Corporate > AG Deal Diary > The Supreme Court Signals It May Level the Playing Field in Securities Class Actions
12 Mar '14

During last week’s oral argument in Halliburton Co. v. Erica P. John Fund, Inc., No. 13-317 (“Halliburton II”), the Supreme Court justices sent a strong signal that they would not overrule Basic, but may seek to strengthen defendants’ ability to contest class certification. The two questions presented are (1) whether the fraud-on-the-market presumption established in Basic Inc. v. Levinson, 485 U.S. 224 (1988), should be overruled, and (2) whether the defendants may rebut the fraud-on-the-market presumption and prevent class certification by introducing evidence that the alleged misrepresentations did not distort the market price of their stock.

Going into the argument, defendants knew they likely had three justices on their side: Justices Scalia, Thomas and Alito. In a prior decision in Amgen, Inc. v. Connecticut Retirement Plans and Trust Funds, No. 11-1085 (2013), Justice Thomas remarked, “Basic is a judicially invented doctrine based on an economic theory adopted to ease the burden on plaintiffs bringing claims under an implied cause of action.” Justice Alito further noted in his Amgen concurrence, “[M]ore recent evidence suggests that the presumption may rest on a faulty economic premise. In light of this development, reconsideration of the Basic presumption may be appropriate.” Justice Scalia’s dissent in Amgen specially noted the “regrettable consequences” of Basic. Although Justice Thomas remained silent, Justice Alito focused on how rare it is for defendants to be successful in rebutting the fraud-on-the-market presumption (Transcript at 8). Justice Scalia emphasized how few securities class actions continue to trial once certified (Tr. at 23). Shortly into oral argument, it became clear that the position seeking to overrule Basic would be unlikely to garner a majority vote.

Three justices plainly sided with the position of the investor plaintiffs at oral argument: Justices Breyer, Sotomayor and Kagan. Justices Breyer and Kagan focused on the idea that price impact (justifying the presumption of reliance) was really a common question and thus a certifiable class issue that can be decided at trial (Tr. at 13-15, 22). Justice Sotomayor was so unpersuaded by the defendants’ argument distinguishing loss causation from price impact that she commented that defendants’ position “makes no sense” (Tr. at 12).

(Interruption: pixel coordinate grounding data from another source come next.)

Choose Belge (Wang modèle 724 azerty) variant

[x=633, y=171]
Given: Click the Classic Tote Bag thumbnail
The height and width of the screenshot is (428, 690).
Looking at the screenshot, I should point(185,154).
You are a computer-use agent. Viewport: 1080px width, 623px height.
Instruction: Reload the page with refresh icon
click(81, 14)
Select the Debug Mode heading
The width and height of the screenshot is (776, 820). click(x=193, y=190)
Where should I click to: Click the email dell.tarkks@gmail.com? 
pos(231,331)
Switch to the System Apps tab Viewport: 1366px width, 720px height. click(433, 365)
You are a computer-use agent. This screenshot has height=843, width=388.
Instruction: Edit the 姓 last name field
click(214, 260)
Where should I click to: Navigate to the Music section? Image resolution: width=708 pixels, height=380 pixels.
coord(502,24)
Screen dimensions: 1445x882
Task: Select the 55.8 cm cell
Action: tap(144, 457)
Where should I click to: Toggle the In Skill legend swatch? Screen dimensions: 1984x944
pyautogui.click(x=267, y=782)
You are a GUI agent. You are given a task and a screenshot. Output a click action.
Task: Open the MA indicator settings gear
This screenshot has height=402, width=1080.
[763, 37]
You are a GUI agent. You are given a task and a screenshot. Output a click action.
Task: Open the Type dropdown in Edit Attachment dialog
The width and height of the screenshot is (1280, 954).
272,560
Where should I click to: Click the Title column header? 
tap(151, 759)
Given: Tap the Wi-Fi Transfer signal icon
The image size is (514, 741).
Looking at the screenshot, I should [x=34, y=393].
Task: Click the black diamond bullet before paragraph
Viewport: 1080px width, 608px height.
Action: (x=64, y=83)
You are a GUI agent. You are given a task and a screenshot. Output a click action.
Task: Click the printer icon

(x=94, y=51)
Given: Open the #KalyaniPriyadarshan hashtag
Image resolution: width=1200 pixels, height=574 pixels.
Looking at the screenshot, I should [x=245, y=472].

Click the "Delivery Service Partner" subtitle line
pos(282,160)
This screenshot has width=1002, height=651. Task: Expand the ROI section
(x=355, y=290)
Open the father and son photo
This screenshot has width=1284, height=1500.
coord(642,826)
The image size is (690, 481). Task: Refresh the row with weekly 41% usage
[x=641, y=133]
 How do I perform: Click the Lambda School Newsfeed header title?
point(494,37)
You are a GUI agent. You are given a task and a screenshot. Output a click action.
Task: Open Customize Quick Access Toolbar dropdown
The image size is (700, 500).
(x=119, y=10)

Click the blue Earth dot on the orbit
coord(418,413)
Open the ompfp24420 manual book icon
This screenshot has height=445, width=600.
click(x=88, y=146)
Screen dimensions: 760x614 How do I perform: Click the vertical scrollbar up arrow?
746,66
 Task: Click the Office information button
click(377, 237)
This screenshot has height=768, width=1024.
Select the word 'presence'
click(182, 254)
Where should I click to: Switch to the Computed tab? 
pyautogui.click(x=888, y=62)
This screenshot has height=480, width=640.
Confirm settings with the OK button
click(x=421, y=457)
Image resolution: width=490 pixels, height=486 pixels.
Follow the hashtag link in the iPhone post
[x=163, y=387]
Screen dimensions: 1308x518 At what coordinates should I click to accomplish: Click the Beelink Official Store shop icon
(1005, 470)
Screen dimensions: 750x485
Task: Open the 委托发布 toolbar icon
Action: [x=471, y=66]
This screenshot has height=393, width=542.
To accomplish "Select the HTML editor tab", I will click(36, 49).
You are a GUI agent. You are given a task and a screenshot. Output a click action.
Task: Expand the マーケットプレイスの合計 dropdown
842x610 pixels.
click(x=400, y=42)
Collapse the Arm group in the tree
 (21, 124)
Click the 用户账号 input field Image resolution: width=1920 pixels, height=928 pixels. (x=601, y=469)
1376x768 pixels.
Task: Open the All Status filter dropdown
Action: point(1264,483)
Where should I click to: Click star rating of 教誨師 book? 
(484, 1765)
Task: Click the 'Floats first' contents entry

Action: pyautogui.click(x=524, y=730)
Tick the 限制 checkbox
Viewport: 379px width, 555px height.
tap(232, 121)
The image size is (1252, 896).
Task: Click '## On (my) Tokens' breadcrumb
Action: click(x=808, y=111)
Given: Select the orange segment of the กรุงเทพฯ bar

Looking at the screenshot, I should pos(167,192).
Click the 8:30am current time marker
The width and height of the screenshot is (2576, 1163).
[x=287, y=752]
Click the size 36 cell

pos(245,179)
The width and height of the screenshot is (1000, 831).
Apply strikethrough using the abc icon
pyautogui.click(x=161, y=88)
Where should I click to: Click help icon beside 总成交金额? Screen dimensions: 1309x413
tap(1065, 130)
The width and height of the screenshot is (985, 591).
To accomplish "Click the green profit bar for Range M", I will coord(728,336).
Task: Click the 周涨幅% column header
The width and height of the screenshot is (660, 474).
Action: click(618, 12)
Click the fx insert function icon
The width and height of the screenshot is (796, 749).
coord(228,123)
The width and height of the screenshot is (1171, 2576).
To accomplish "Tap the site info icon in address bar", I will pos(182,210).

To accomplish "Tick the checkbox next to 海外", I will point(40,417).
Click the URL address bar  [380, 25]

Justices Kennedy and Roberts forged the “midway position” (Tr. at 17). Justice Kennedy suggested that plaintiffs should be required to show before a class action is certified that the stock was actually affected by whatever false statements are alleged. He indicated that an “event study” could be used by plaintiffs to make such a showing. Justice Roberts appeared to reject defendants’ argument that economic literature disproves the fraud-on-the-market presumption and suggested that both sides were dealing at the margins (Tr. at 10).

In the end, the decision will likely come down to two issues. First, whose burden will it be to prove price impact: will plaintiffs be required to perform an event study to invoke the presumption, or will defendants be required to rebut the presumption with an event study? Second, the Court will likely determine when that proof must be presented—at class certification, summary judgment, or trial. One issue is certain: when the Supreme Court likely issues its opinion in June, investors and corporations will have to play by the new rules of the securities class certification game.